Suoi gli articoli sulle inchieste “Sacal” o “Robin Hood” oppure “Dionisio”, giusto per citare alcune operazioni che forze dell’ordine e magistratura hanno compiuto in questo 2017
Una lettera contenente l'ogiva di un proiettile all'interno di una busta indirizzata ad Alessia Truzzolillo. In questo modo qualcuno ha tentato di intimidire la collega giornalista del Corriere della Calabria. La lettera è stata lasciata, nella notte fra sabato e domenica, all’interno del giardino della casa dei genitori. Prontamente, la cronista ha sporto denuncia ai carabinieri, che stanno indagando sull’inquietante avvertimento. Informata dell’accaduto, rivela il quotidiano online diretto da Paolo Pollichieni, anche la Direzione distrettuale antimafia di Catanzaro e il procuratore Nicola Gratteri, che ha telefonato personalmente alla Truzzolillo per incitarla a continuare con la solita determinazione il proprio lavoro.

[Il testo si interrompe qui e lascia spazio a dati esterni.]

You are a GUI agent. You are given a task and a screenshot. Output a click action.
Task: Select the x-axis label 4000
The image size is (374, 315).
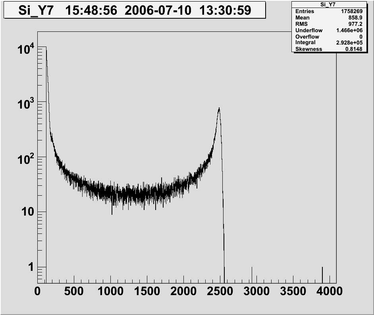point(329,292)
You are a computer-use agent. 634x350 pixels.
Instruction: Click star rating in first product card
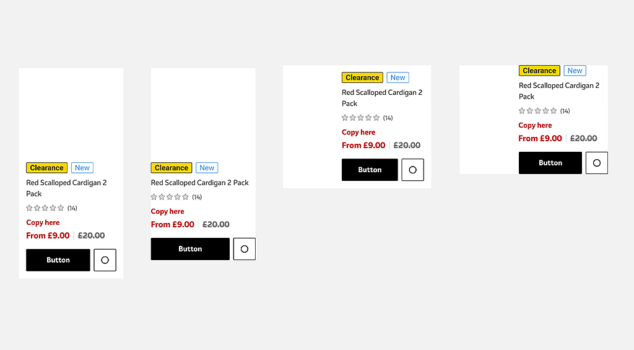click(x=45, y=208)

Alessia Truzzolillo in passato ha collaborato con Calabria Ora (anche quando è diventata L’Ora della Calabria), poi con il quotidiano La Provincia di Cosenza e, attualmente, scrive per il Corriere della Calabria, dove si occupa di fatti di cronaca nera e giudiziaria riguardanti il territorio lametino, ma non solo. Suoi gli articoli sulle inchieste “Sacal” o “Robin Hood” oppure “Dionisio”, giusto per citare alcune operazioni che forze dell’ordine e magistratura hanno compiuto in questo 2017. "Sono fiduciosa nel lavoro degli inquirenti", si limita a dire Alessia raggiunta telefonicamente da Giornalistitalia.it in una domenica di riposo che, invece, si è rivelata decisamente diversa rispetto a quella programmata.

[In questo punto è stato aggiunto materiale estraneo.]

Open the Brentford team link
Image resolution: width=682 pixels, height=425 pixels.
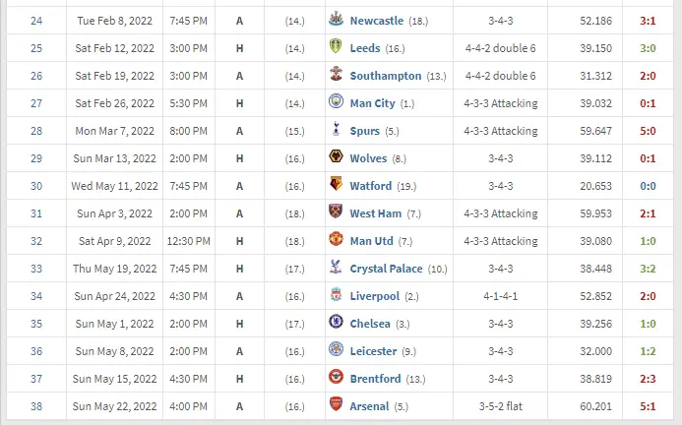(x=376, y=379)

Il segretario generale aggiunto della Federazione Nazionale della Stampa, Carlo Parisi, nell’esprimere ad Alessia Truzzolillo, alla sua famiglia ed alla redazione del Corriere della Calabria “la massima vicinanza della Fnsi e del Sindacato Giornalisti della Calabria”, condanna “l’ennesimo, vigliacco, tentativo di intimidire chi, con serietà, professionalità e, soprattutto, senza grandi tutele contrattuali, con passione e coraggio tiene alta la qualità dell’informazione, pubblicando notizie vere, pertanto per alcuni scomode”.

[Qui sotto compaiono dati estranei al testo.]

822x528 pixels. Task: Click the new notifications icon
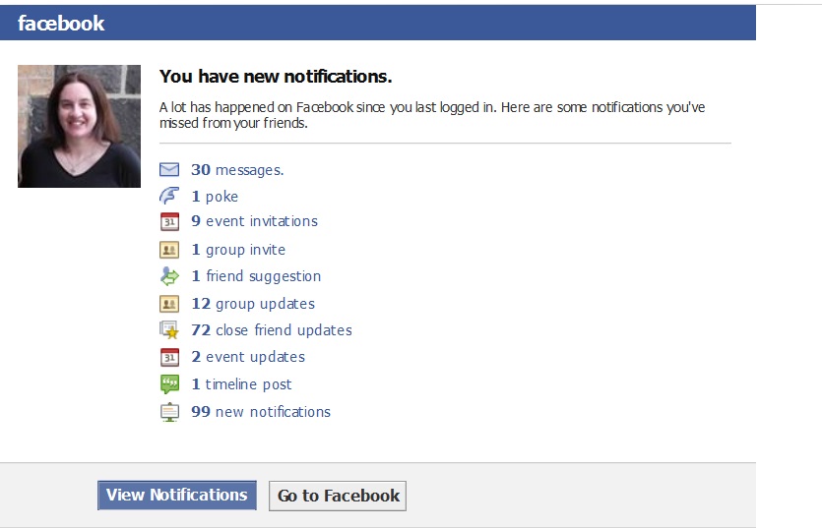(169, 412)
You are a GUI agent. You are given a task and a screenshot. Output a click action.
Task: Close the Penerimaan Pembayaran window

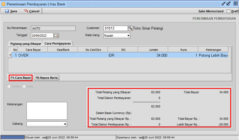coord(235,4)
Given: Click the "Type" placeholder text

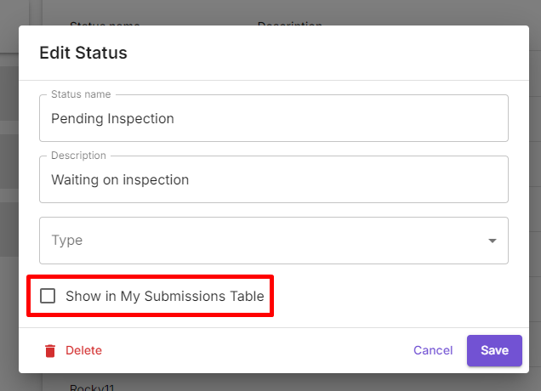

“E lo fa – incalza Parisi – attraverso inchieste giornalistiche che rappresentano l’unica bandiera credibile della professione in un Paese nel quale criminalità organizzata, poteri forti, ma anche pezzi importanti delle istituzioni tentano, non solo con la violenza, ma anche con leggi sempre più restrittive, di imbavagliare i giornalisti tarpando le ali alla libertà di stampa”.